▶ [STUDY TEXT]:
──────

Automatically anonymizing text documents
- Department SAMBA
- Fields involved Image analysis, Machine learning
- Industries involved Community
The goal of CLEANUP is to develop new machine learning methods to automatically anonymize text documents with personal data, such as electronic health records, court decisions or chat based interactions with customers.
The main idea of the project is to combine approaches from natural language processing and privacy to design a new generation of anonymization techniques.
The purpose is to modify text documents in a way that prevents the disclosure of personal information, while preserving the internal context and semantic content of the documents.
One of the method we are testing is text sanitization, the task of redacting a document to mask all occurrences of (direct or indirect) personal identifiers, with the goal of concealing the identity of the individual(s) referred in it.
Partners
The project brings together researchers from machine learning, natural language processing, data protection, statistical modeling, health informatics and IT law.
In addition, partners from the Norwegian public and private sectors (which cover insurance, welfare, health services and legal publishing) contribute to the project with computer and domain knowledge.
Navn: CleanUp-project
Partners: The Faculty of Law and the Department of Informatics at University of Oslo, the Norwegian University of Science and Technology, University of Rovira i Virgili, DNB, Norwegian Labour and Welfare Administration, Gjensidige, Lovdata, Norsk Helsearkiv
Period: 2020 – 2024
Funding: Research Council of Norway

──────

▶ [ASSIGNMENT A]:
From the records, write out word for word the part that opens with the line containing "Locate an element" and closes with the line containing "I want to click", both lines included.

▶ [TASK INPUTS]:
──────

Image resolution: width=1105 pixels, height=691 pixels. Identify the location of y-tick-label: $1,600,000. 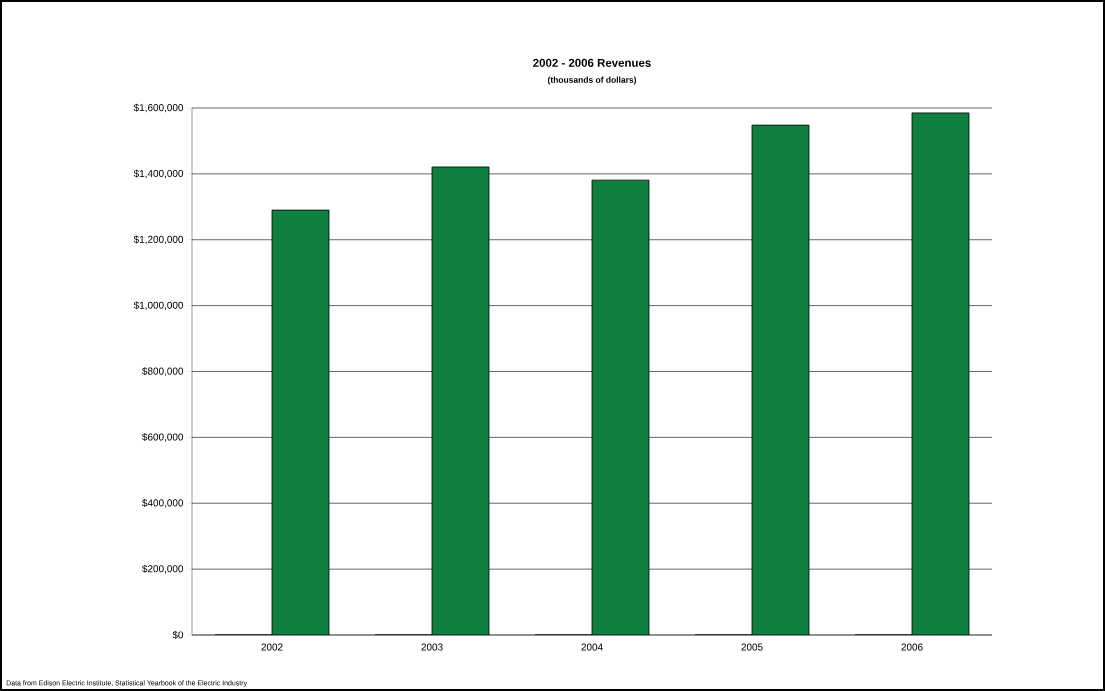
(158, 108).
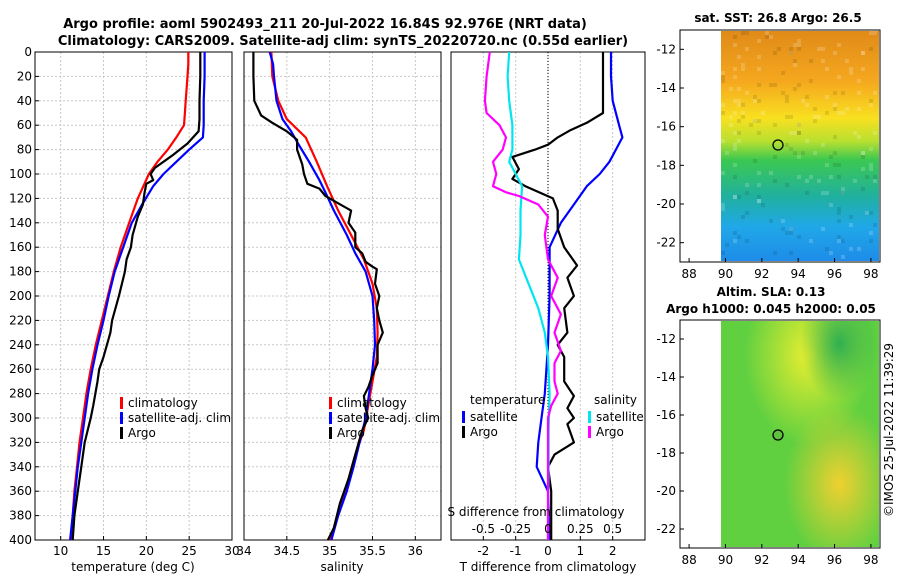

──────

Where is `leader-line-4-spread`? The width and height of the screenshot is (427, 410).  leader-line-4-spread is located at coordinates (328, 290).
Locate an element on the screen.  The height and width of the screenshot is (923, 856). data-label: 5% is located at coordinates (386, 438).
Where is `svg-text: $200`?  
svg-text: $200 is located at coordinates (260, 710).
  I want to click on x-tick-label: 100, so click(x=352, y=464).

──────

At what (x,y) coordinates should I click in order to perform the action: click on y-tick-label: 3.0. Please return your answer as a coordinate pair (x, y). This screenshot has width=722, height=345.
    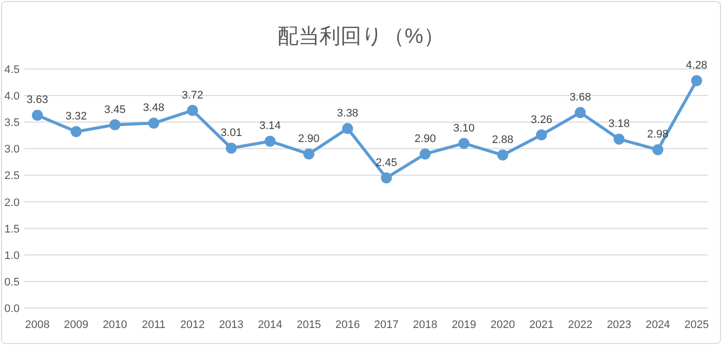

──────

▶ [ASSIGNMENT B]:
Answer these questions from the text on anonymizing text documents:
(i) Which department is listed for the project?
(ii) What period does the project run?
(iii) Who provides the funding?

▶ [EXERCISE OUTPUT A]:
Locate an element on the screen.  The height and width of the screenshot is (923, 856). data-label: 5% is located at coordinates (386, 438).
Where is `svg-text: $200`?  
svg-text: $200 is located at coordinates (260, 710).
  I want to click on x-tick-label: 100, so click(x=352, y=464).

▶ [EXERCISE OUTPUT B]:
(i) SAMBA
(ii) 2020 – 2024
(iii) Research Council of Norway